■ Goal 1 ■
Would you write out the whole article on the dealership's guest experience, word for word?

People asked us, ‘How can you afford to do that?’ Our reaction has always been, ‘How can we not afford to do this?’
P.J. Caletti’s approach to ensuring customer retention is making guests smile—it’s the foundation of the culture at Erin Park Lexus Toyota-Scion—and, more importantly, it’s working.
Don’t tell me. Show me.
It’s the credo P.J. Caletti ascribes to in his personal and professional lives.
So when his dealership was looking at ways to create a great guest experience, he knew they had to go beyond aspirations and slogans, and make changes with intention and direction. “It’s not that we felt we were doing a bad job—we weren’t,” says Caletti of the dealership located in Mississauga, Ont. “But we wanted to be more intentional about doing a great job.”
The key was to understand how to deliver on this promise. “A lot of companies have cool mission statements or goals or a rally cry,” he says. But, he explains, what is said, and how employees interpret it, can be very different. “So, with a dealership of 200 people, we had to take away that ambiguity and remove the opportunity [for our employees] to misinterpret what it was we wanted to accomplish.”
That meant taking inspiration from another company they felt delivered great guest experiences. (Hint: It’s in Orlando.) “We engaged with this company at a tremendous expense, and took our entire leadership team of 22 to train at their location. People asked us, ‘How can you afford to do that?’ Our reaction has always been, ‘How can we not afford to do this?’”
The lessons learned were priceless, he says. “Essentially, it was: Have you defined your culture? Is it in writing? Is it easily understandable? Is it something you can measure?” There’s more to it than that, notes Caletti, “but we had to ask ourselves, ‘Is that what we feel like what we do? Or is it absolutely what we do?’”

■ Information given ■
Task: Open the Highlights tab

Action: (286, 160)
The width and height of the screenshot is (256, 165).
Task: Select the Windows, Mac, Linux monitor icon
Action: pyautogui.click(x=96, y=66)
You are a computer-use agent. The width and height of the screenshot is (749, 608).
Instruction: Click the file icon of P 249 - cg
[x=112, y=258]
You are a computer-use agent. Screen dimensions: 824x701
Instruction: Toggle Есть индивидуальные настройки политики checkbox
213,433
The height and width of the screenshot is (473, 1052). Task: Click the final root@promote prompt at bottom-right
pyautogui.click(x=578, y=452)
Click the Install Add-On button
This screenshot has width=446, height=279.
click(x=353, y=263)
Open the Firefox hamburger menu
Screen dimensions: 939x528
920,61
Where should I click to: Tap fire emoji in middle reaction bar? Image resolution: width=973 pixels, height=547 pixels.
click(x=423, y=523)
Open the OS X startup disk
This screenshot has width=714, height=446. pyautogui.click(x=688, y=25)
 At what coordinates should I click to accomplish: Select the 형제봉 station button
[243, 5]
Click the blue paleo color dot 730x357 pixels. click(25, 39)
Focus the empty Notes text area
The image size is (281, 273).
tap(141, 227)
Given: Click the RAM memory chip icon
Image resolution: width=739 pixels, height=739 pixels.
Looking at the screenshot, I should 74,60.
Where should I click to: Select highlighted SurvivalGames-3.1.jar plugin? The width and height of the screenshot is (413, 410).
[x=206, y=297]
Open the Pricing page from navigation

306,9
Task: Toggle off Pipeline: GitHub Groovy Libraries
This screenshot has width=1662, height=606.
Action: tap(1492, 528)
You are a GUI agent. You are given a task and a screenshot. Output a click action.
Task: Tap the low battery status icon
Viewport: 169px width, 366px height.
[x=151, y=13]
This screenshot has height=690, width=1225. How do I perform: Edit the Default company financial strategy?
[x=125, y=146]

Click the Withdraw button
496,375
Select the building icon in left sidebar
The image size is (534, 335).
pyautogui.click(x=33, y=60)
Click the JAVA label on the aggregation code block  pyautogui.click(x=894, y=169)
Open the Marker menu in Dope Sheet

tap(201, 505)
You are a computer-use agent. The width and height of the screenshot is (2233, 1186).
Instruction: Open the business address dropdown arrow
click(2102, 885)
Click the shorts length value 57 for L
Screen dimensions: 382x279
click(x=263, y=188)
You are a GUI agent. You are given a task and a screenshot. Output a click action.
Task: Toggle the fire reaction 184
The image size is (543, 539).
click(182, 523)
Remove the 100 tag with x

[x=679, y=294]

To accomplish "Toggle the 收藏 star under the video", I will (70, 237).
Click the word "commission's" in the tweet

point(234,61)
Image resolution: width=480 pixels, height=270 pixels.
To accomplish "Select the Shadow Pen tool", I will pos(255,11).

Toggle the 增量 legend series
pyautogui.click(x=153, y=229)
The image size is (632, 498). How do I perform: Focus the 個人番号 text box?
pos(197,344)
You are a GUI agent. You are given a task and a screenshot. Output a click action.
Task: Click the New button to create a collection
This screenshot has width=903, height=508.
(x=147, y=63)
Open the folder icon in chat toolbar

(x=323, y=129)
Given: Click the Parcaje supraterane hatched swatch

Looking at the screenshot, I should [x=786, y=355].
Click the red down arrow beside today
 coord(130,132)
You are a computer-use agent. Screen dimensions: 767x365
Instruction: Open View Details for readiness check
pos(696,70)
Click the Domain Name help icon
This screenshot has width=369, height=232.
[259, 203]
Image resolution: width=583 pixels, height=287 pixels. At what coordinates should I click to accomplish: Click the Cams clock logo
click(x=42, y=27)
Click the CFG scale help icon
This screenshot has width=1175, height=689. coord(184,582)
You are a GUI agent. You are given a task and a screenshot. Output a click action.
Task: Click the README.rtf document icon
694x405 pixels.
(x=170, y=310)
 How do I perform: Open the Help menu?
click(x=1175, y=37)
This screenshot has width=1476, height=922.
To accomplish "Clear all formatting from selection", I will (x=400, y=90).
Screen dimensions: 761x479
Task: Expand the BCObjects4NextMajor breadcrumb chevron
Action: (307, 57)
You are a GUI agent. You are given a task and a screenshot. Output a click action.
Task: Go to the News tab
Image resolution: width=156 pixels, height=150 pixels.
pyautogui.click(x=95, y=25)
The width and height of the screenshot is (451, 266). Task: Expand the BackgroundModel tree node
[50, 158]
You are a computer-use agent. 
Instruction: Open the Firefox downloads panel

■ Goal 2 ■
Can you revise the records, everything from the start down to the line containing "[x=112, y=258]", by changing "Highlights" to "Settings" and leaving all else as it is? Give back only those lines.

■ Task response 1 ■
People asked us, ‘How can you afford to do that?’ Our reaction has always been, ‘How can we not afford to do this?’
P.J. Caletti’s approach to ensuring customer retention is making guests smile—it’s the foundation of the culture at Erin Park Lexus Toyota-Scion—and, more importantly, it’s working.
Don’t tell me. Show me.
It’s the credo P.J. Caletti ascribes to in his personal and professional lives.
So when his dealership was looking at ways to create a great guest experience, he knew they had to go beyond aspirations and slogans, and make changes with intention and direction. “It’s not that we felt we were doing a bad job—we weren’t,” says Caletti of the dealership located in Mississauga, Ont. “But we wanted to be more intentional about doing a great job.”
The key was to understand how to deliver on this promise. “A lot of companies have cool mission statements or goals or a rally cry,” he says. But, he explains, what is said, and how employees interpret it, can be very different. “So, with a dealership of 200 people, we had to take away that ambiguity and remove the opportunity [for our employees] to misinterpret what it was we wanted to accomplish.”
That meant taking inspiration from another company they felt delivered great guest experiences. (Hint: It’s in Orlando.) “We engaged with this company at a tremendous expense, and took our entire leadership team of 22 to train at their location. People asked us, ‘How can you afford to do that?’ Our reaction has always been, ‘How can we not afford to do this?’”
The lessons learned were priceless, he says. “Essentially, it was: Have you defined your culture? Is it in writing? Is it easily understandable? Is it something you can measure?” There’s more to it than that, notes Caletti, “but we had to ask ourselves, ‘Is that what we feel like what we do? Or is it absolutely what we do?’”

■ Task response 2 ■
Task: Open the Settings tab

Action: (286, 160)
The width and height of the screenshot is (256, 165).
Task: Select the Windows, Mac, Linux monitor icon
Action: pyautogui.click(x=96, y=66)
You are a computer-use agent. The width and height of the screenshot is (749, 608).
Instruction: Click the file icon of P 249 - cg
[x=112, y=258]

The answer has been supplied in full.